• **Directive a**: Print the scroll saw forum thread starting at "## gilljc (15" and ending at "blade adapters first.", word for word.
====== Document section
# Newbie



## SteveW (14 Nov 2015)

Hi guys/gals

New to scrolling been one the outside looking in for a month or two thought i join 

Never used a scroll saw till two month back, on a whim while in screwfix bought a Titan TTB54SSW 457mm Scroll Saw hmmm now i think i should of looked on here first and bought a pinless machine as i think i may be hooked


----------



## bodgerbaz (15 Nov 2015)

Hi Steve and welcome.

I'm not familiar with that saw but if it only uses pinned blades your choice of pattern is restricted. The minimum sized hole you will be able to drill will have to be big enough to thread the blade (with pins) through.

Solution, 1. See if there is a toothless blade adapter available. 2. Sell it and get a machine that uses toothless blades. 3. Keep it to practice on and cut out patterns that don't need tiny holes to insert the blades.

You still have time to practice and cut something like this for your family - they'd love them







Good luck

Barry


----------



## ChrisR (15 Nov 2015)

Welcome to the forum, Steve.

Chris R.


----------



## AES (15 Nov 2015)

Welcome to the Forum Steve. You'll find lots of really friendly people here who'll help you along with all your Q's.

One idea if you can't find an pinless blade adaptor for your machine/don't want to change the machine just yet, is to grind a little off each end of the pin - only at one end of the blade is necessary. This will at least allow your entry holes to be a bit smaller than they would otherwise be when using unmodified pinless blades.

Bodgerbaz's idea QUOTE: get a machine that uses toothless blades UNQUOTE: won't work I think (!  ) but I'm sure that was just a typo! (He produces really excellent work, like so many others on this Forum).

Good luck

AES


----------



## gilljc (15 Nov 2015)

Lots of people start with a machine that takes pinned blades (my first machine was a titan) and only need to 'upgrade' if they want to cut things with tiny holes. There are thousands of lovely things you can cut, intarsia, segmentation, compound cuts and simple fretwork, and as previously mentioned there are blade adapters available that may fit your machine, definitely worth a look.
When I first started I was totally ignorant and on my own re scrolling, and if I had known about the different blades available even for pin only saws I might not have changed so soon, I would certainly have tried the blade adapters first.
Enjoy your experimenting  
Gill


----------



## NazNomad (15 Nov 2015)

bodgerbaz was right though. If you use toothless blades you can charge 50% more for your work as people will assume you've invested in an expensive laser-cutter due to the charred edges on everything. :-D :-D


----------



## bodgerbaz (15 Nov 2015)

Yikes . . . well it was very early in the morning.

I, of course, meant to say pinless blades


----------



## SteveW (15 Nov 2015)
============
• **Directive b**: In the rows, swap "magnet" for "magnetic" in the lines starting at the one that contains "Viewport: 820px width, 513px" and ending at the last line of the rows, with everything else left the same. Return only those lines, without the pictures.
====== Exercise inputs
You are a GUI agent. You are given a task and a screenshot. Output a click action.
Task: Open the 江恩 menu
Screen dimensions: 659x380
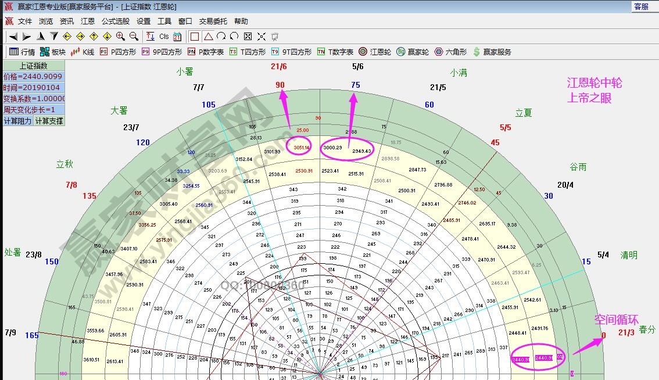click(x=88, y=21)
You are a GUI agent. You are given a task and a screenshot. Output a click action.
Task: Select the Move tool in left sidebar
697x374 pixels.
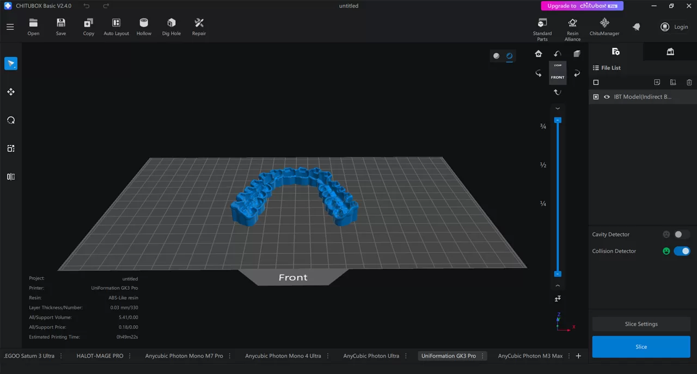click(x=11, y=92)
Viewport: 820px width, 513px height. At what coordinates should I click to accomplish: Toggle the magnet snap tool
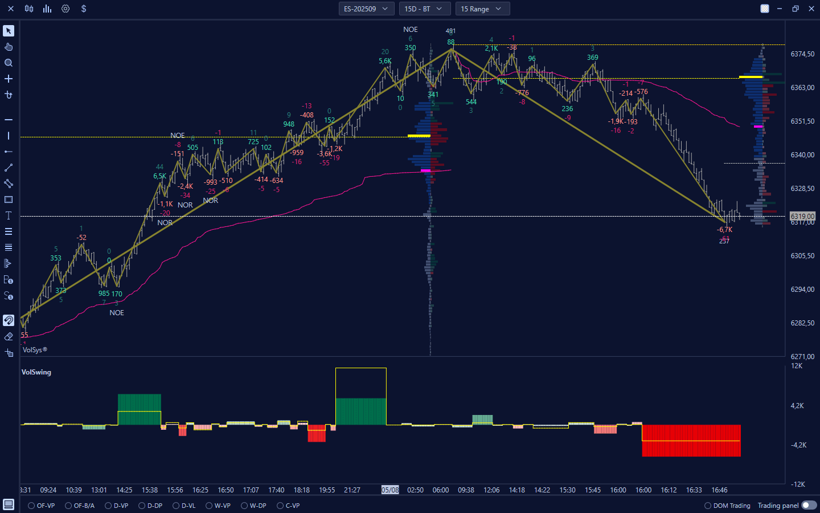coord(9,320)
============
• **Task answer a**:
## gilljc (15 Nov 2015)

Lots of people start with a machine that takes pinned blades (my first machine was a titan) and only need to 'upgrade' if they want to cut things with tiny holes. There are thousands of lovely things you can cut, intarsia, segmentation, compound cuts and simple fretwork, and as previously mentioned there are blade adapters available that may fit your machine, definitely worth a look.
When I first started I was totally ignorant and on my own re scrolling, and if I had known about the different blades available even for pin only saws I might not have changed so soon, I would certainly have tried the blade adapters first.

• **Task answer b**:
Viewport: 820px width, 513px height. At what coordinates should I click to accomplish: Toggle the magnetic snap tool
coord(9,320)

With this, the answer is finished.